Тонкости работы с несговорчивыми
Фигуранта дела «Сети» Дмитрия Пчелинцева поместили поближе к «активу» колонии строгого режима.
Фигуранта дела «Сети» Дмитрия Пчелинцева перевели из СИЗО-1 в «помещение, функционирующее в режиме следственного изолятора» (ПФРСИ) при пензенской исправительной колонии строгого режима № 4.
По словам начальника пензенского СИЗО-1 Олег Ихсанов, Пчелинцев «убыл» вечером 4 марта.

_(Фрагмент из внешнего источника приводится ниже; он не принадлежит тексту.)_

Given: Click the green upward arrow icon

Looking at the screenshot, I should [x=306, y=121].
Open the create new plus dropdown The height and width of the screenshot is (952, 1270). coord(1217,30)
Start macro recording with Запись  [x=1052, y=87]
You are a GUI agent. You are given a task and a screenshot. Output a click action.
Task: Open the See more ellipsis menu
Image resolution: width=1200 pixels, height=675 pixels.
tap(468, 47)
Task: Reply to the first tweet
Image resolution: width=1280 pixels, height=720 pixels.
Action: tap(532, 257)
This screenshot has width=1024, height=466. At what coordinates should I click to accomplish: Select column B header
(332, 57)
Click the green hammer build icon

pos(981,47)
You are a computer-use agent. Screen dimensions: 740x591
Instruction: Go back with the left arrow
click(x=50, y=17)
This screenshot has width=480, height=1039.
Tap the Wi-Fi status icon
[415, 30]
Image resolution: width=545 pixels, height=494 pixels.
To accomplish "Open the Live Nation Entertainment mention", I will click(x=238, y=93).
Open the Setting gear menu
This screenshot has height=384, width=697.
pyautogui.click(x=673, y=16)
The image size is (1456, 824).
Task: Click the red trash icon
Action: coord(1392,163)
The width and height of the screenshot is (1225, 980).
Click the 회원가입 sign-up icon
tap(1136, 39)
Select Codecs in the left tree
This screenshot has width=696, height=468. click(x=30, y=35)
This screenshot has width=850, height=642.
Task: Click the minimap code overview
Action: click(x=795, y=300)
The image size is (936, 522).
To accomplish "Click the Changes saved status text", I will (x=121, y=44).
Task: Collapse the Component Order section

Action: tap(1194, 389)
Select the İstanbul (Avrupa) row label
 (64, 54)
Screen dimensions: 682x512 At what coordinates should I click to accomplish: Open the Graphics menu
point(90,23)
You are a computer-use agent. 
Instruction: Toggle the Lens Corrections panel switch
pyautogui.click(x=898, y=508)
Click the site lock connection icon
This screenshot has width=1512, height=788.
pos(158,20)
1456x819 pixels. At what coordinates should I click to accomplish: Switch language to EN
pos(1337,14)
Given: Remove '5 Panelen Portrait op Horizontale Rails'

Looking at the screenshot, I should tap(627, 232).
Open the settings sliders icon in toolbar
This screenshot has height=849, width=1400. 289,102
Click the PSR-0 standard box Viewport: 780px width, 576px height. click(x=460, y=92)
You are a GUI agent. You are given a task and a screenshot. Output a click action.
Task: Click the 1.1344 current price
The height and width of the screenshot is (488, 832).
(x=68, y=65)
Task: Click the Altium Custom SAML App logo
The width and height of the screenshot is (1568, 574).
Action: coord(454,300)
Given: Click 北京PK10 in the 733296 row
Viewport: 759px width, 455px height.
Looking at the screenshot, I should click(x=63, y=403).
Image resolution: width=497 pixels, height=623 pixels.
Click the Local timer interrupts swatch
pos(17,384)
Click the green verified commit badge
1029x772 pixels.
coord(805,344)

Ответить, на каком основании сделан перевод и какими службами осуществлялось конвоирование, Ихсанов отказался: «У нас есть свои тонкости работы, в которые мы не обязаны вас посвящать». При этом начальник изолятора попытался заверить, что «ФСБ тут ни при чем», хотя несколькими минутами ранее его заместитель утверждал, что в данном случае «не мы решаем», рассказала Анна «Новой в Петербурге».
Сторона защиты и близкие Пчелинцева полагают, что решение о его переводе может быть связано с намерением следствия осложнить доступ адвокатов и родственников (ИК-4 находится на отдалении от Пензы, у поселка Лесной), а также оказать давление, дабы склонить к признанию вины.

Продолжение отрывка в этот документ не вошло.